Ela tinha seu mundinho particular

Imagem: @brandonwoelfel

Ela sempre foi assim; louca. Não era algo que ela tentava esconder quando conhecia alguém, pelo contrário, ela sempre fazia questão de avisar a pessoa que ela era o tipo de pessoa louca que vive em mundo muito parecido com o País das Maravilhas. Ela vivia num mundo só dela, onde podia fugir do mundo real. Não que ela não gostasse da sua realidade, mas no seu mundinho cheio de confusão, todos a entendiam perfeitamente. Suas mudanças repentinas e constantes, seus pensamentos que viviam fora de ordem, sua mudança radical de humor de um segundo para o outro. Lá, ela não precisa se explicar ou pedir desculpas só porque deu uma resposta indesejada para alguém no seu momento de mudança repentina de humor.

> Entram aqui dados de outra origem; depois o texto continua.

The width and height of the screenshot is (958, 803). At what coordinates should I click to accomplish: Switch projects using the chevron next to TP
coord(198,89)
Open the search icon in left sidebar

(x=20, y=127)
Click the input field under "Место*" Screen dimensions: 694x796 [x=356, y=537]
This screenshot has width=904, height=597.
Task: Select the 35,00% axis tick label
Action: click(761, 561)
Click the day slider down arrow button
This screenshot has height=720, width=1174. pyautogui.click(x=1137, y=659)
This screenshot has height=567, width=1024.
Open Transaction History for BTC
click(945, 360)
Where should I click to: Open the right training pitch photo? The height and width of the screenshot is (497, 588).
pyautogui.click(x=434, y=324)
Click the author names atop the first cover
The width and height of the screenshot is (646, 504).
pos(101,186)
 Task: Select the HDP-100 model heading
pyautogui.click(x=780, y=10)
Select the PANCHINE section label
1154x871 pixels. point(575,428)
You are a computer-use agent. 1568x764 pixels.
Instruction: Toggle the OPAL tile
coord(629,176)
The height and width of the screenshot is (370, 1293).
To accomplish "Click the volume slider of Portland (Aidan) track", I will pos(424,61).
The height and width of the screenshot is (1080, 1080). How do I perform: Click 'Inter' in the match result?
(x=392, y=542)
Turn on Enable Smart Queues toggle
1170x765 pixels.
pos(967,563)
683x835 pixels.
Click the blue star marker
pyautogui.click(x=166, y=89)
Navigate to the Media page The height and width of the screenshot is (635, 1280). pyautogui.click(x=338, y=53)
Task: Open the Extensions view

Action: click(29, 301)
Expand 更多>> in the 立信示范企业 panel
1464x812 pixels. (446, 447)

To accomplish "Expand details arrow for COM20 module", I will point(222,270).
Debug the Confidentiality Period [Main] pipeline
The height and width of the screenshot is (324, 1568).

Ela se sentia em casa ali. Não se sentia tão deslocada como no mundo real. O mais perto que a realidade chegava do seu mundinho particular, era quando ela andava pela rua de noite, de madrugada, ou ao amanhecer, quando as ruas estavam praticamente vazias e silenciosas. Esse era um dos momentos em que ela finalmente se sentia parte daquele mundo real, além de ser uma das coisas que ela mais gostava de fazer. Sim, ela gostava de ficar sozinha, com seu fone de ouvido e caminhando no frio da noite, sozinha e no silêncio, exceto o barulho de insetos e animais noturnos que se podia ouvir de vez em quando. A verdade é que ela detestava barulho. Isso a incomodava tanto, que ela se trancava no seu quarto, que era frio como um congelador, e ficava lá o dia inteiro, só saia à noite quando não havia mais barulho. 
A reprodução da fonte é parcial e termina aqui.